In this process, the substances diffuse into solid or liquid forms to formulate a solution.
How To Set Up Biopellets?
Step 1: Select the reactor well-suited for the size and shape of your reef tank. The larger it is, the more pellets and the larger reactor you will need.
Step 2: Fill the reactor with as many bio pellets as your tank needs. You may need to research to learn the quantity. For example, for every 50 gallons of water, you can take a cup of pellets.
Step 3: The pellets will generate bacteria and feed them after releasing themselves. However, you can also purchase and mix some bacteria to speed up the process.
You can find liquid biological bacteria online and in your local aquarium stores. Although it is not essential, it will magnify the process and make the outcome more effective.
Step 4: Place the reactor in a suitable location in the aquarium before turning it on. Then you are all set.
You will need to bring in new pellets twice a year to get the reactor running at its full power.
How To Set Up GFO?
While setting up the reactor, keep its pump separate from the pump of your protein skimmer. The best option is to put the reactor into your sump’s return section.
However, make sure there is enough space around that return tube for the effluent. It secures that you will not spend time in vain by retreating the tank water that has passed through the process already.
Here is a piece of information you will need. Use a single tablespoon of GFO for each 4 water gallons in the beginning. If everything works out well, increase it to 2 tablespoons for the same quantity of water for treating.
How Long Do They Take To Work?
Biopellets take one to two months for the bacteria to populate and start working on the nitrate level. That also depends on your reef system.
Once the reactor starts functioning, do not make new adjustments for two months. Give the bacteria and media some time to comply with the existing water parameters in your aquarium and start working.
It is pretty much the same for GFO too.
Can I Run Biopellets And GFO Together?
Yes, but in different reactors. However, you may need to remove the GFO from the tank system if the phosphate levels are low.
Which One Is Better: Biopellets Or GFO?
So here comes the moment of truth. Let me explain some things first before jumping to a conclusion.
As mentioned already, biopellets handle phosphates, nitrates, nitrites, and ammonia altogether. It helps pace the nitrogen cycle up in the inception of your reef system. That means you will not have to wait for the cycle completion to add fish. Plus, your tank water will be ammonia-free and clean.
In addition, it makes up for what inefficiencies many filtration systems suffer. If there are many plants and fish, your filters may not support them sufficiently. So, biopellets do an excellent job at backing up when ammonia levels spike.
The thing with GFO is that while it comes with bountiful good stuff, there are some hidden costs in disguise.
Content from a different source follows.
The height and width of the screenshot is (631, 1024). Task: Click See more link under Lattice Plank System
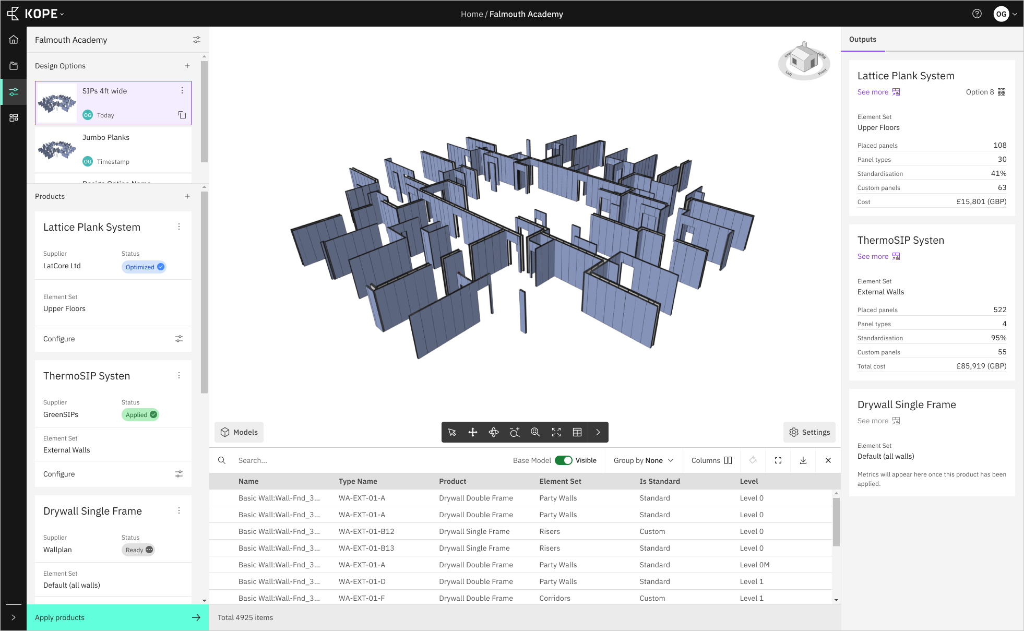pos(872,91)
For example, GFO can eliminate key trace components like copper and manganese. Excessive levels of these elements are detrimental to the tank’s inhabitants. But a few of them should also be there for their well-being.
The same thing applies to phosphates. GFO eliminates phosphates too fast. Although increased levels of phosphates are not good for corals, they also need some of it to stay healthy.
Again, the dust of GFO can irritate coral polyps and fish gills.
Now, all the issues here are solvable, which will require you to take care of the GFO reactor (an extra job) and change your tank water more regularly than you would have to without the GFO.
It has its advantages, but the disadvantages are worth your consideration, especially when you can get biopellets to do the job of a GFO reactor. (Note that biopellets too need maintenance, of course.) But GFO cannot alone do what biopellets do.
So, to sum it up, biopellets have my vote.
Both biopellets and GFO do the same thing, but biopellets are extra. You know what I mean?
So, considering the advantages and maintenance they offer and require, biopellets seem a better option. But understand that they are not mutually exclusive. You can use both with different reactors.
I hope this Biopellets VS GFO discussion was helpful for you. Happy Reefing!